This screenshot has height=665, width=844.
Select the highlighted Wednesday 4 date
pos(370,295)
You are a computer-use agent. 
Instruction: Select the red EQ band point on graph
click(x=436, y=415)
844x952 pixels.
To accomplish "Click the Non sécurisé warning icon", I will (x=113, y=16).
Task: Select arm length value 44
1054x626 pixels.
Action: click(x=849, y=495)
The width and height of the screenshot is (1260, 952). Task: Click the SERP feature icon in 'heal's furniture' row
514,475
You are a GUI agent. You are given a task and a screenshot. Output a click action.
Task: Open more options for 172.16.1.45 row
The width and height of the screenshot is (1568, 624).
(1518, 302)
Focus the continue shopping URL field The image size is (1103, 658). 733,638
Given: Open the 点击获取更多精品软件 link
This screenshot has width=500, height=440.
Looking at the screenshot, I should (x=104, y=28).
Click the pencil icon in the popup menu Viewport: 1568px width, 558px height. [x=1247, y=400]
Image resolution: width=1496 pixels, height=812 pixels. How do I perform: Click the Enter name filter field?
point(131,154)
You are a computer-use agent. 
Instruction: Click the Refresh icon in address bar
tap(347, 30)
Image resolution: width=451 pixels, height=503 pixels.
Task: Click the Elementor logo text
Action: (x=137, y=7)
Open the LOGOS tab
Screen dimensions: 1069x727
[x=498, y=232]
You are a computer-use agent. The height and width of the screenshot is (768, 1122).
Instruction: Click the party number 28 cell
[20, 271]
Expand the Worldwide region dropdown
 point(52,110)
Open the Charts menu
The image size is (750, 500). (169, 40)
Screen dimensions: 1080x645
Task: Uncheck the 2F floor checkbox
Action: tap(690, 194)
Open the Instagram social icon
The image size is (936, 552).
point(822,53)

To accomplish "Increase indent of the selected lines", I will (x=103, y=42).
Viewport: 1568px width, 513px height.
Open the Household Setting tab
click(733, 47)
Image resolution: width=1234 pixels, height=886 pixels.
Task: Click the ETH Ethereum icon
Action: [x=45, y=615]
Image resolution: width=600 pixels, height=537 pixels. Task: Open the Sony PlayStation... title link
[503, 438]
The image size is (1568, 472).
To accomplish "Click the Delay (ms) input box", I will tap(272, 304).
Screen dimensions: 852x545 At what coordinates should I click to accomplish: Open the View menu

What is needed: Reproduce each line of the records in which the string "Viewport" appears.

Finished task:
Click the pencil icon in the popup menu Viewport: 1568px width, 558px height. [x=1247, y=400]
Viewport: 1568px width, 513px height.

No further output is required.